→ Your objective: Omit all pictures. Print the remaining lines exactly, from the start of the data through the line containing "Viewport: 1347px width, 896px height.".

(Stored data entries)
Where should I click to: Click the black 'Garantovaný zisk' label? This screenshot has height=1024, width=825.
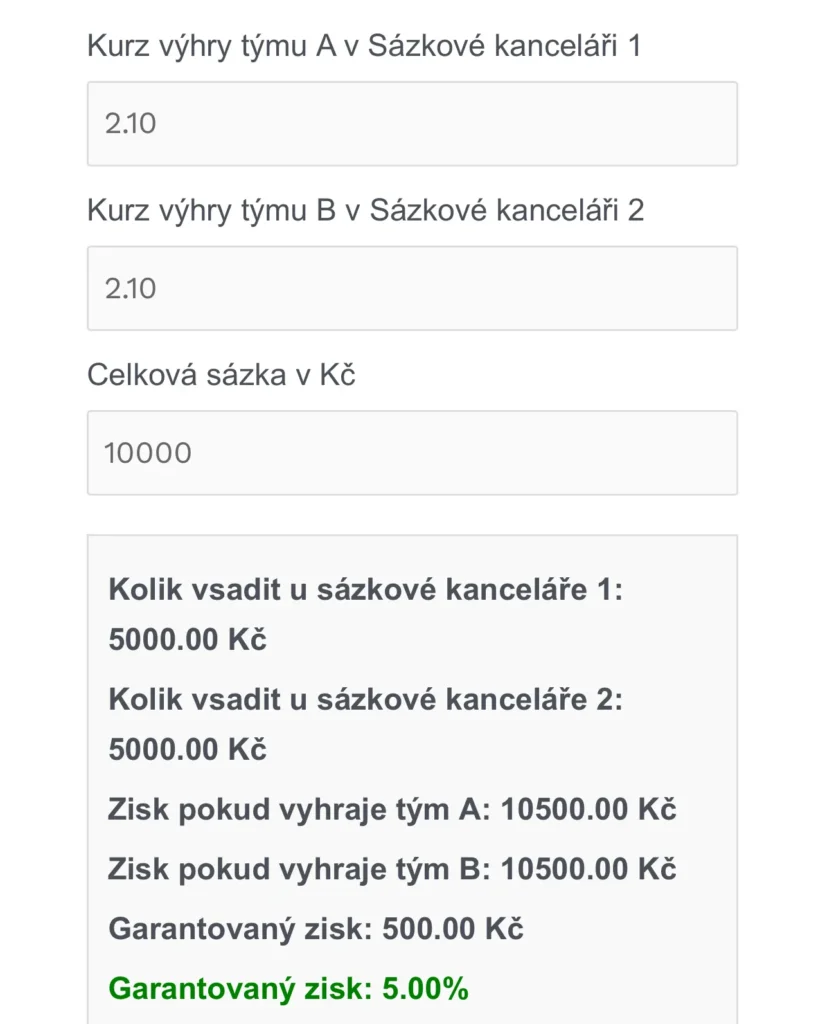click(240, 929)
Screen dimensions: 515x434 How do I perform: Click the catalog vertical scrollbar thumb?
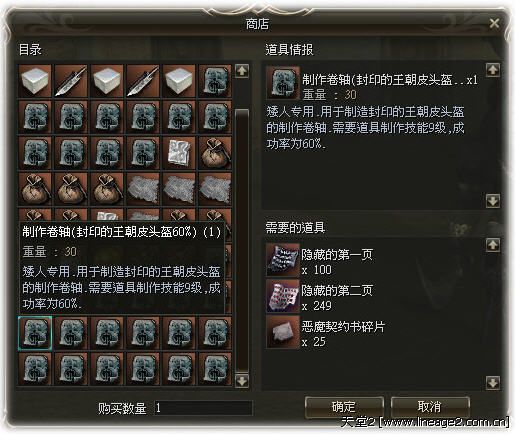click(242, 241)
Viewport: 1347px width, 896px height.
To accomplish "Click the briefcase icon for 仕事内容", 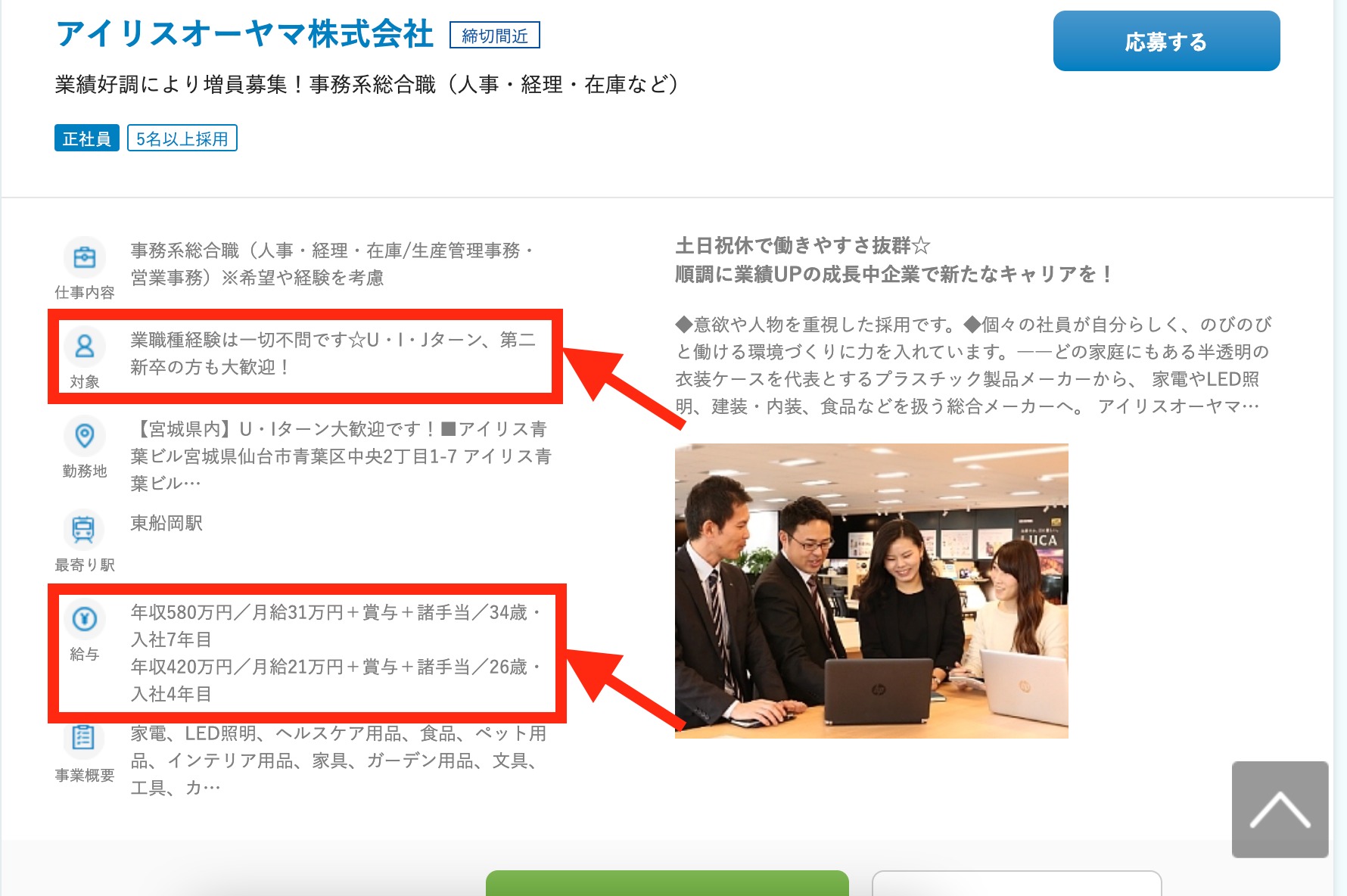I will click(x=84, y=258).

→ Task result:
Where should I click to: Click the black 'Garantovaný zisk' label? This screenshot has height=1024, width=825.
click(240, 929)
Screen dimensions: 515x434 How do I perform: Click the catalog vertical scrollbar thumb?
click(242, 241)
Viewport: 1347px width, 896px height.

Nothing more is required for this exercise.